教授会で発言するということは、提案が学部長からされるために、学部長の提案に対する修正ないし、異論になる。提案に賛成ならわざわざ発言するまでもないからである。したがって、程度はいろいろあるが、どうしても学部長に逆らう形になる。本来、教授会は審議の場だから、異論や批判が出ることによって機能するとも言える。しかし、この学部では、異論や批判はいかに建設的なものであっても「学部長に逆らう」ものと受け取られる。
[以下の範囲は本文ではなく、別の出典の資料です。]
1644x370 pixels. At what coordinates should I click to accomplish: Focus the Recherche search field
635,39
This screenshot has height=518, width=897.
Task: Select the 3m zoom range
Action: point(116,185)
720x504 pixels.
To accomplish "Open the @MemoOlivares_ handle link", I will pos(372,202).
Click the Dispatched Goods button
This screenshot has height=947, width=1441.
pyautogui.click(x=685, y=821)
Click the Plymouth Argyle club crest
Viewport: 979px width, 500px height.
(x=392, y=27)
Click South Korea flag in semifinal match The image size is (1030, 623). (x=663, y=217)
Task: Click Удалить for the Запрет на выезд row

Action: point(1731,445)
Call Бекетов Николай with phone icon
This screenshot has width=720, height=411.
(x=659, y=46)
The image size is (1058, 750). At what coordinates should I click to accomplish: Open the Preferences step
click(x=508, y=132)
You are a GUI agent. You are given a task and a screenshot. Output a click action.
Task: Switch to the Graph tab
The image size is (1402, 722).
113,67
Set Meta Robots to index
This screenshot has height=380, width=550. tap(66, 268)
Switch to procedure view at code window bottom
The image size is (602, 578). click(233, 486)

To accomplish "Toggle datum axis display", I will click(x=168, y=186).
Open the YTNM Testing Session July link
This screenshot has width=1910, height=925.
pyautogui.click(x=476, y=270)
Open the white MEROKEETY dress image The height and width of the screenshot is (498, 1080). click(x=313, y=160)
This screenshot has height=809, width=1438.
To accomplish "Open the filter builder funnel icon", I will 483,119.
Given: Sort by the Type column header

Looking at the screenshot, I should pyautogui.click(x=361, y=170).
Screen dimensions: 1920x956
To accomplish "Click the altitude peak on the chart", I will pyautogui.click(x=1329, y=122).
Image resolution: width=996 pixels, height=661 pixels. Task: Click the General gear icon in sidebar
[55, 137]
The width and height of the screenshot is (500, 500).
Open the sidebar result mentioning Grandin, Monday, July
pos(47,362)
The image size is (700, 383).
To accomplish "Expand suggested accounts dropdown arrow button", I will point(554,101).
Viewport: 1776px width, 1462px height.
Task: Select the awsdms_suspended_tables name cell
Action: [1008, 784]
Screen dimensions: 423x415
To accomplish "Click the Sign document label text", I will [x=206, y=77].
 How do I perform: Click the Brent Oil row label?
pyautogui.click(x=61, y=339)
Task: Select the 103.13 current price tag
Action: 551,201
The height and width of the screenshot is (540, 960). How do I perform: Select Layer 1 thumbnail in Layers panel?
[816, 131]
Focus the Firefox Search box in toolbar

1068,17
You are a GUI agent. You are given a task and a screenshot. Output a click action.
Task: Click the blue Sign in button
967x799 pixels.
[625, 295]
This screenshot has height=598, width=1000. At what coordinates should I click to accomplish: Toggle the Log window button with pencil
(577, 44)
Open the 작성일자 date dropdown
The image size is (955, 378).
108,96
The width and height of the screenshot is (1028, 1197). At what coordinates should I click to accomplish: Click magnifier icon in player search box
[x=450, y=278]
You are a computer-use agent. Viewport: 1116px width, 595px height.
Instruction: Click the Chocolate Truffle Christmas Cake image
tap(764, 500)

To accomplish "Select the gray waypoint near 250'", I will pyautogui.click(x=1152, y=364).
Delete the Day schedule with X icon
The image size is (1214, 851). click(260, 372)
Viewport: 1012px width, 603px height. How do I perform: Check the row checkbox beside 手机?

だから、陰で批判することはあっても、学部長の機嫌を損ねてまで実際に教授会で発言する教授はほとんどいない。
反論すると、側近の教授は、ある時には「形式には問題が多少あるが、内容的には問題はないので、賛成である」という。またある時には「内容的には多少の問題はあるが、制度をきちんと踏んでいるので賛成である」という。
教授にあるまじき非論理的なことをいって、やみくもに学部長を支持する。ほとんどの教授は沈黙しているので、沈黙は賛成とみなし、自分は多数派に属していると安心している。
漱石が「愚見数則」だったと思うが、「馬鹿は百人寄っても馬鹿なり、味方が大勢なる故,己れの方が智慧ありと思ふは、了見違いなり、牛は牛伴れ、馬は馬連れと申す、味方の多きは、時として其馬鹿なるを証明しつつあることあり、こ此程片腹痛きことなし」と述べているが、失礼を承知で言うのだが、漱石と同じ思いに何度も陥った。
制度上規定されている採決ということが、行われるのならば、自分の意思をはっきり表明しなくてはならないのだが、採決を要望しても採決をしたことは、記憶によれば一度しかない。
教授たちは下を向いていれば、自分の意思表示をしなくても済んでしまう。こういう状態を見ると、日頃、学生たちに、きちんと自分の意見を述べよと教えていないのかと疑ってしまう。
こういう沈黙の教授たちは、いかなる不正が行われても態度は、変わらない。明らかに不当で、異議が出て当然ということが幾度もあった。
例えば、大学院では、ある教授が、某教授に向かって「知的犯罪者」という言葉まで使って罵倒したことがあった。しかし、この時にもこんな品位のない出鱈目な発言を批判するような教授はいなかった。
一に述べたように教員は、教授会の議事などに関心を持たないともいえるが、とにかく自己の身を守るための「事なかれ主義」の教授が多すぎる。